§ **Extrait de page**
Le coup d’envoi de la 15e édition du Festival Lumière a été donné samedi dernier, avec une ouverture des plus grandioses puisqu’elle permettait de (re)voir la mythique descente d’escalier de Gloria Swanson, « ready for her close-up », dans le Sunset Boulevard de Billy Wilder.

Une vaste sélection de films — anciens comme inédits — et d’artistes défile dans toutes les salles lyonnaises, et c’est confortablement installés dans les fauteuils de l’Institut Lumière, aux accoudoirs sertis des plus grands noms du cinéma mondial, que notre périple commence, avec une sublime restauration 35mm de Sans Pitié d’Alberto Lattuada. Faisant partie de la sélection « Lumière Classics », ce dernier s’inscrit parmi les témoins importants du néoréalisme de bien des manières ; le générique laisse apparaître la participation de Federico Fellini comme co-scénariste et assistant réalisateur, ainsi que de Giuletta Masina au jeu, annonçant déjà les premières œuvres du cinéaste, majeures dans le mouvement avant son passage vers un style plus absurde. Difficile de ne pas être saisi par le travail du contraste en noir et blanc et sur les espaces extérieurs, lesquels enferment le destin tragique des personnages dans des lieux qui sont étouffants non pas par leur aspect restreint, mais au contraire par leur dimension désertique et les ruines qui les habitent. Surtout, la modernité de Lattuada est omniprésente, tant sur la forme – il faut noter l’utilisation de mouvements de grue, qui rappellent les réalisations soviétiques à venir de Kalatozov par exemple – que sur le fond, avec une romance centrale entre une jeune italienne et un soldat américain noir. La richesse de Sans Pitié est telle qu’elle en fait une référence majeure du cinéma italien d’après-guerre – Dino Risi en reprend d’ailleurs la fin quasiment au plan près dans Le Fanfaron –, à travers, notamment, la solidarité existant au sein de la communauté de femmes marginalisées par la guerre que l’on retrouve par la suite dans Le Soldatesse de Valerio Zurlini ou Femmes entre elles de Michelangelo Antonioni.

§ **Données affichées**
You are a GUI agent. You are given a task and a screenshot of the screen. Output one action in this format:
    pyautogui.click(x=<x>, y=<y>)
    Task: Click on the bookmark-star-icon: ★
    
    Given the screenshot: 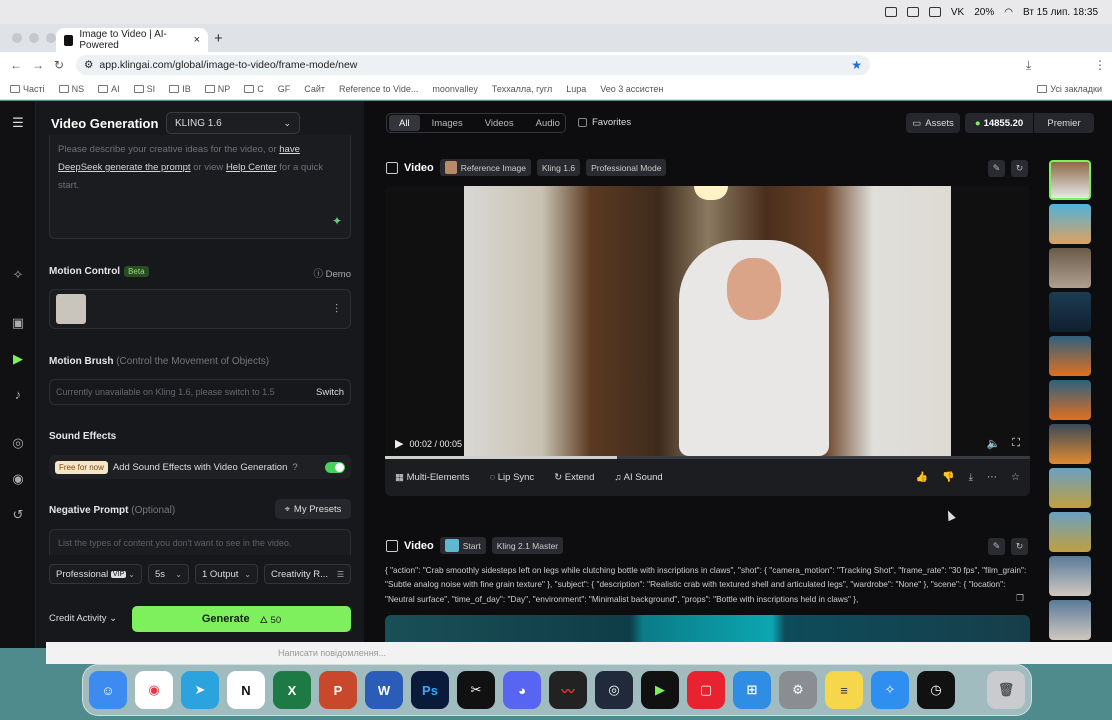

§ **Tâche à réaliser A**
Recopiez le passage du compte rendu du Festival Lumière qui commence par les mots contenant « Le coup d’envoi » et se termine par « de Billy Wilder. ».
§ **Tâche à réaliser B**
Prolongez le compte rendu du Festival Lumière au-delà de sa dernière phrase.

§ **Réponse à la tâche A**
Le coup d’envoi de la 15e édition du Festival Lumière a été donné samedi dernier, avec une ouverture des plus grandioses puisqu’elle permettait de (re)voir la mythique descente d’escalier de Gloria Swanson, « ready for her close-up », dans le Sunset Boulevard de Billy Wilder.

§ **Réponse à la tâche B**
Le rendez-vous immanquable de ce premier week-end n’était pourtant pas dans une salle de cinéma, mais bien au salon du DVD, avec ses traditionnelles promotions exceptionnelles proposées par les vingt-quatre éditeurs exposant cette année. Une véritable opportunité pour les cinéphiles de faire hurler leur banquier, mais pour la bonne cause : garnir un peu plus leurs étagères de coffrets collectors, steelbooks, et autres raretés (ou bien juste de se procurer un t-shirt « J’aime le CUC » de chez Carlotta pour les plus étranges d’entre vous), mais également de discuter avec les éditeurs, d’en apprendre plus sur l’édition vidéo et de partager tous ensemble l’importance du format physique pour nos films préférés !
C’est donc les bras pleins, le portefeuille vide, et les batteries rechargées – après l’habituelle pause sur les transats du village Lumière, croisant au passage Wes Anderson venu actualiser sa plaque dorée sur le mur des cinéastes de la Rue du Premier Film –, que nous repartons à l’aventure.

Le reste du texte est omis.